» What to work on:
A – List every person or character named in the Stranger Things passage below.
B – Retype part of the Stranger Things passage below word for word, starting with "But for our" and going on through "of her rage.".

» Text passage:
I worry for my children’s future in ways I never could have imagined. The planet feels like it’s imploding, its citizens hopped up on cruelty and excess, a society where truth seems elusive until it slams a hurricane through your home, points an automatic weapon at your grade school, or burns a cross in your front yard. People all over are suffering from a deep poverty of humanity and of spirit. Sometimes—often—I think about what might be coming and feel sick and paralyzed. Perhaps I have the luxury. But my daughter hasn’t even had the chance to live yet. She has an openness of heart, a hunger for possibility. How do I—a mere parent—help her to survive with soul intact? 

Parents everywhere understand that there is a mental health crisis amongst young people. Girls especially are losing hope. We just don’t know how or even what to fix. Maybe Eleven can give these girls a blueprint, faith that they can one day feel in charge again. Maybe she can encourage them to fight back. Somewhere deep down, they sense that rage is exactly the right thing to feel. And why waste that passion slamming doors and cursing brothers when it could be honed to conquer so much more?

I also wonder if, at a time when gender is increasingly fluid, many of these same girls are drawn by Eleven’s androgynous affect, one that doesn’t push beauty or sexuality on girls. I sense, caught up in my daughter’s drumbeat, an impatience that she’s expected to care for such things. Eleven’s friendship with her soul mate Mike feels innocent, stalled at kissing behind a half-closed door, yet also deep and unyielding. Eleven offers up a brand-new template – a world-saving hero who never learned that there are rules to being a girl, rules to liking a boy, rules to battling the bad guys. If she can break the mold, others can too. Eleven fits girls like Clementine who chafe at unicorns and “girl power” and are seeking other models for how to be. 

For the legions of grown-up viewers like me Stranger Things presents a world rich with 1980s nostalgia, banana seat bikes, classic horror movies, and lack of parental supervision. I identify with the central adults in the show, Joyce and Hopper, with their need to carry on despite an at times overwhelming sense of hopelessness and loss. 

But for our daughters, Eleven lays out a path into the future. Simply being scrappy and resourceful is no longer enough. Every day in some small or massive way, it feels like the gates to the underworld have swung open. Circumstances are calling for new sort of heroine, one with a brain potent enough to harness and hurl back the power of her rage.

» Dataset extract:
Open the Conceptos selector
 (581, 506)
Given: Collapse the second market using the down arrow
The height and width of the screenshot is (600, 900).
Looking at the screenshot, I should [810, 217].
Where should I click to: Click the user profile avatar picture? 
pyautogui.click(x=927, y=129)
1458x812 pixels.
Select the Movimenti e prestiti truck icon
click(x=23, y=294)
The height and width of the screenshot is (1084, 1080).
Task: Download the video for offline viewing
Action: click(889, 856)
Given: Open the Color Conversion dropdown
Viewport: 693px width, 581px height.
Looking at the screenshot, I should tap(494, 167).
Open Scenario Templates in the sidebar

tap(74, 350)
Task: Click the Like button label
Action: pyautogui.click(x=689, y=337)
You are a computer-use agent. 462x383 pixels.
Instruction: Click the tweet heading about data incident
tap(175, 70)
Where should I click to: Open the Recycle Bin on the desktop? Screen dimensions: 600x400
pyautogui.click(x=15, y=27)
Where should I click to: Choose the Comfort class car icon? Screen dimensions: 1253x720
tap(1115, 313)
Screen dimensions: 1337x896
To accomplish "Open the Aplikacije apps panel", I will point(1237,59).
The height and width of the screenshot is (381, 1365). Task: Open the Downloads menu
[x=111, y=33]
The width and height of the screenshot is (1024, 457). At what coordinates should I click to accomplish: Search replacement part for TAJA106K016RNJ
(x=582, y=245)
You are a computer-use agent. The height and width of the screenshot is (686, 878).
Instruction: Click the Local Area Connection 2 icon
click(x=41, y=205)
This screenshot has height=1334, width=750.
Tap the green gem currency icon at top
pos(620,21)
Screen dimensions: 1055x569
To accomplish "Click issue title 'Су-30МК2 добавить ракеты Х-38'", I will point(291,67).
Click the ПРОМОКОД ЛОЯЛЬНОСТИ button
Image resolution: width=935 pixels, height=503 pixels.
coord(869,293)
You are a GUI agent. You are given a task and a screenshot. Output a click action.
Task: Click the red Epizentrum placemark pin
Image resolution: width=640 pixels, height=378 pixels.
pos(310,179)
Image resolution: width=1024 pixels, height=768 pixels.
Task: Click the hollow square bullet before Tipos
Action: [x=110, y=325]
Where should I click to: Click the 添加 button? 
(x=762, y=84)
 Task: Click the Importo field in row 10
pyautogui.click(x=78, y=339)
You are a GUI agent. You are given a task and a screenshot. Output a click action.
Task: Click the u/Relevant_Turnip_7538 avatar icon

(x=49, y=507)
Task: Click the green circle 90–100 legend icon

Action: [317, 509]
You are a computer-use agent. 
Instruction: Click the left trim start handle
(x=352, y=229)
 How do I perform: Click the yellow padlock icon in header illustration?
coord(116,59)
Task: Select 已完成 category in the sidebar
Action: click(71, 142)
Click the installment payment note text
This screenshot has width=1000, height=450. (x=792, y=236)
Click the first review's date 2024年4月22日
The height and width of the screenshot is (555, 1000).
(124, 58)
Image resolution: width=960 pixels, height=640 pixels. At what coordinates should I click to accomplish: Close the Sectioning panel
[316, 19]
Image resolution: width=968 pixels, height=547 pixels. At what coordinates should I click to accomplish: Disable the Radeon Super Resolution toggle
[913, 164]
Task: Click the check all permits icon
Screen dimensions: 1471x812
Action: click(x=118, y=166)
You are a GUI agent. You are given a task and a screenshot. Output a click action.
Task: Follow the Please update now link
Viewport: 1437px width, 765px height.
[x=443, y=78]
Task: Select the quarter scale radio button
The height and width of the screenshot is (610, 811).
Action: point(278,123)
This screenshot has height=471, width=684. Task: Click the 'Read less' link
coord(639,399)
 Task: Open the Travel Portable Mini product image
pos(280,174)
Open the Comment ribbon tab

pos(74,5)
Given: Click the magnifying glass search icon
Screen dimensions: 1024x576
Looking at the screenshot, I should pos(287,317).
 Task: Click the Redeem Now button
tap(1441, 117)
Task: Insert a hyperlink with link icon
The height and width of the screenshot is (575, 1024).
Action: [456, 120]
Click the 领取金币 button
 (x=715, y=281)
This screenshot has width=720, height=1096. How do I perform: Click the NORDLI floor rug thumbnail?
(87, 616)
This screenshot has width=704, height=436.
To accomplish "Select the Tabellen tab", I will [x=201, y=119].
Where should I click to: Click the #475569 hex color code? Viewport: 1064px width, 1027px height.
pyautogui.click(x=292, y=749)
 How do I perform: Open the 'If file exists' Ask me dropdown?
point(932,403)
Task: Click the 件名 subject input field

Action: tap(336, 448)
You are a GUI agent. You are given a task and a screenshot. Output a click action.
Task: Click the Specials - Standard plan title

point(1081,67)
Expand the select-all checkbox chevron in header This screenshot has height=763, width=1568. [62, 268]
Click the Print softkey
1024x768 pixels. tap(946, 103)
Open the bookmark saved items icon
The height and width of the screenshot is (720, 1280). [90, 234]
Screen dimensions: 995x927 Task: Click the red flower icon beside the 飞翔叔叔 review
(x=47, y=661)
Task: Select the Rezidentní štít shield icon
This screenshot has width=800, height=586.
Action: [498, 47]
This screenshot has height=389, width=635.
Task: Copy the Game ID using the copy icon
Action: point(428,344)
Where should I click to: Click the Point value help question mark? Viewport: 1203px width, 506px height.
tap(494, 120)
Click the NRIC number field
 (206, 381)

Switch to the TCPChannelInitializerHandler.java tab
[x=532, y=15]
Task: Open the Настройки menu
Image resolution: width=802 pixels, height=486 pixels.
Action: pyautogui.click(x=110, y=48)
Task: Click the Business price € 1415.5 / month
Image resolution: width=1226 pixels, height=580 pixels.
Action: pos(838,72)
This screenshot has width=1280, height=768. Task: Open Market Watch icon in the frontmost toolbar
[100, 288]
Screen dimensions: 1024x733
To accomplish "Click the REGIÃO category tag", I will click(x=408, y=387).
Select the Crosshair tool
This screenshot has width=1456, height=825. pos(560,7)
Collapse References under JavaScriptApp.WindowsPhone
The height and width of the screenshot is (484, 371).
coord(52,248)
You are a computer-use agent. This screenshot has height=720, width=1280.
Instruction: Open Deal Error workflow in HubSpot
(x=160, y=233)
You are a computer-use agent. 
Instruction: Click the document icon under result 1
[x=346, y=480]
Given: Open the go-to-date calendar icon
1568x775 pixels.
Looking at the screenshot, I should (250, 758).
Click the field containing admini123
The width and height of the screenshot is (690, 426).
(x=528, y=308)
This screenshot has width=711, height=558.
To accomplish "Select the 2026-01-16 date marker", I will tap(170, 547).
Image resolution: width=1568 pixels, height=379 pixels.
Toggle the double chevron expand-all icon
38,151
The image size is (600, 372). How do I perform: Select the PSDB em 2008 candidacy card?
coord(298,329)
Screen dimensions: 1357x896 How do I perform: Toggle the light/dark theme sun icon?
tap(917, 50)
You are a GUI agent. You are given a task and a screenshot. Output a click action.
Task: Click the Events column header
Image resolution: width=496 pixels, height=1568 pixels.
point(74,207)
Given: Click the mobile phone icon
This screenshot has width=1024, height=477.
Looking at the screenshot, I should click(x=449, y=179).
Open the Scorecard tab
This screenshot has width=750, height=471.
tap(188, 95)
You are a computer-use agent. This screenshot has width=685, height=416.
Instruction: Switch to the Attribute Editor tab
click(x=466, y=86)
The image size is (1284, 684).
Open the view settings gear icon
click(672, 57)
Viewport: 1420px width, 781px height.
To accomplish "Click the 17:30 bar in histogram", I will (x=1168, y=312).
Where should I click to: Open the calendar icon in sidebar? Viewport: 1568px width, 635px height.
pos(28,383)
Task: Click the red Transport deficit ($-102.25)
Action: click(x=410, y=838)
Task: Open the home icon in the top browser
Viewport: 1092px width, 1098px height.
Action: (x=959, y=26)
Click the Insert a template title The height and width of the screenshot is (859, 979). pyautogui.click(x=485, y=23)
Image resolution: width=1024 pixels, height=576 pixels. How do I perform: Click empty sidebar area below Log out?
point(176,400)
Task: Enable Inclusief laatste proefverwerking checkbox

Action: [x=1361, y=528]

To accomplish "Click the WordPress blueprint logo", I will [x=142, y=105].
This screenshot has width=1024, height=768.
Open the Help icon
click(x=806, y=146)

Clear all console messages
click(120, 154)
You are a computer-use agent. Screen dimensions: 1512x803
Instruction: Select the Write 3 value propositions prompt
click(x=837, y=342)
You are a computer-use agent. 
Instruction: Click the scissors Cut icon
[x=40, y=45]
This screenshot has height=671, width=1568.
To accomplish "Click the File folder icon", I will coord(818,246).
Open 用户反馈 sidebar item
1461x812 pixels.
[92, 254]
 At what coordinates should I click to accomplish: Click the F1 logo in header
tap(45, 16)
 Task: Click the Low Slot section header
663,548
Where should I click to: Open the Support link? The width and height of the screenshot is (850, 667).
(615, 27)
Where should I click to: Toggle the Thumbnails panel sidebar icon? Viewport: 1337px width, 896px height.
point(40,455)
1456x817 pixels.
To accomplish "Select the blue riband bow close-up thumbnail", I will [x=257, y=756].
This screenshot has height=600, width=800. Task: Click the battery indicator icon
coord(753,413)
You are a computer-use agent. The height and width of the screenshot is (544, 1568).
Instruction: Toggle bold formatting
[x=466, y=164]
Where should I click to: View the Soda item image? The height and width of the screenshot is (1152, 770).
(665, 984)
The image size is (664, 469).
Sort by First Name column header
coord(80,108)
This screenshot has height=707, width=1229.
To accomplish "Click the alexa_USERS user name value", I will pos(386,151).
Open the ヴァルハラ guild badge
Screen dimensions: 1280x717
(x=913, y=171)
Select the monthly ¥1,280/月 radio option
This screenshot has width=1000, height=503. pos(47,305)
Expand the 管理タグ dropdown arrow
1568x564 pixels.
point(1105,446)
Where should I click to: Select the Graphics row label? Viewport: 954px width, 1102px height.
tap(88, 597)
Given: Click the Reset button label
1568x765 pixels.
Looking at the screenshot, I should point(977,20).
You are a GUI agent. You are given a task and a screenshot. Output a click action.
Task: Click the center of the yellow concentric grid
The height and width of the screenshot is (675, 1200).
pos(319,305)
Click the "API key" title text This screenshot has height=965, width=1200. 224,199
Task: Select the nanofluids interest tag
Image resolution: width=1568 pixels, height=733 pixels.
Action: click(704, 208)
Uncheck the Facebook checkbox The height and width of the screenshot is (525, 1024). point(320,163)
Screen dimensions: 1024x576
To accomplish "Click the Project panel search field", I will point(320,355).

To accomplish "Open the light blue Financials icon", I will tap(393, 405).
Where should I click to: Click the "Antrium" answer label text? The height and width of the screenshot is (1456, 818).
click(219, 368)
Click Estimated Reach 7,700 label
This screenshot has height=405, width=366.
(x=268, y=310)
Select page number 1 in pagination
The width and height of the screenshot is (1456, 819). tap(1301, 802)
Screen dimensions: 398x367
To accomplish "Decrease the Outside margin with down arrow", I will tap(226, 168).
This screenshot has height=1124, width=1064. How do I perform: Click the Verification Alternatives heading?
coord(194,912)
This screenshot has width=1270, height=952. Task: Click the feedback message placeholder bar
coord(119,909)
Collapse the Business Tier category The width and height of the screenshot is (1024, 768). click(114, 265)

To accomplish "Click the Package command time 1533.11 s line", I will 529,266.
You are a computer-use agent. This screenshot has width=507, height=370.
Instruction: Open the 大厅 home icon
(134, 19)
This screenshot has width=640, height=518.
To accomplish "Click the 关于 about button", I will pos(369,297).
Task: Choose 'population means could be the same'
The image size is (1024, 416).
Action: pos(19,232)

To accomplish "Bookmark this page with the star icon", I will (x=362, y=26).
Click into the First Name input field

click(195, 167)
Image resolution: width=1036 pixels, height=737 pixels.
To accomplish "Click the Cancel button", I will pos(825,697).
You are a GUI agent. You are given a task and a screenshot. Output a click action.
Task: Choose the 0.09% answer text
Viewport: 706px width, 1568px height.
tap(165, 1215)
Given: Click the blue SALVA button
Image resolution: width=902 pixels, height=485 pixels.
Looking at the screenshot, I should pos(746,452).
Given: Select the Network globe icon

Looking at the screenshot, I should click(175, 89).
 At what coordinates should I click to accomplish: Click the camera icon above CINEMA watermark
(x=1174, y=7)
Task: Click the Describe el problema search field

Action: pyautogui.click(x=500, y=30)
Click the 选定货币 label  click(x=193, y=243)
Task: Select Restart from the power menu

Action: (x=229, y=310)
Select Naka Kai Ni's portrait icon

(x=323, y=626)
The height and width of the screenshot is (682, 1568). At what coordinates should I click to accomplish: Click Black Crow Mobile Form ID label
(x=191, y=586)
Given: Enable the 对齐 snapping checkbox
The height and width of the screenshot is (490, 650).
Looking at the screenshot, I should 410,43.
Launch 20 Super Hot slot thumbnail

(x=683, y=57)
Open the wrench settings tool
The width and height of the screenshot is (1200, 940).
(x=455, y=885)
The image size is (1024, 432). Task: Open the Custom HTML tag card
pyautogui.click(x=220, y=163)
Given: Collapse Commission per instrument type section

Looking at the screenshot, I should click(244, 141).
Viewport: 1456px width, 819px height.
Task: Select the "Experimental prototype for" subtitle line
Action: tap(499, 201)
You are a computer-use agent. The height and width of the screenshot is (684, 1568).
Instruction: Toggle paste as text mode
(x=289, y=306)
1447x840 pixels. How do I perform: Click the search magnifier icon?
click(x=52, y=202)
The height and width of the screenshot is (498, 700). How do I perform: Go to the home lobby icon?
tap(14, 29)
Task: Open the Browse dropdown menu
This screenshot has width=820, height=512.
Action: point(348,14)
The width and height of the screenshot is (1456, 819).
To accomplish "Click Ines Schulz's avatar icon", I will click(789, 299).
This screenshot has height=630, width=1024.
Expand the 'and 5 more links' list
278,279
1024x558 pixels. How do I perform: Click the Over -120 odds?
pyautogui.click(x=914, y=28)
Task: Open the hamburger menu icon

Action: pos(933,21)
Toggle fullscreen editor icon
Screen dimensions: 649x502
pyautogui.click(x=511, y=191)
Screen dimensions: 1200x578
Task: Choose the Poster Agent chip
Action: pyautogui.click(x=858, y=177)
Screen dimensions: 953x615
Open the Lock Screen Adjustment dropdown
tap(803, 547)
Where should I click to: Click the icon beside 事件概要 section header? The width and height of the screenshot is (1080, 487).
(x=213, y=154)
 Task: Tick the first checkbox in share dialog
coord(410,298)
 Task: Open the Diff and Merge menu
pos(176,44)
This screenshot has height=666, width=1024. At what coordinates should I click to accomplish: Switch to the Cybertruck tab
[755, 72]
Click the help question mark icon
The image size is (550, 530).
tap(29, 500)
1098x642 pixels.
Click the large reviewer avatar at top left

» List of answers:
A – Eleven, Mike, Clementine, Joyce, Hopper

B –
But for our daughters, Eleven lays out a path into the future. Simply being scrappy and resourceful is no longer enough. Every day in some small or massive way, it feels like the gates to the underworld have swung open. Circumstances are calling for new sort of heroine, one with a brain potent enough to harness and hurl back the power of her rage.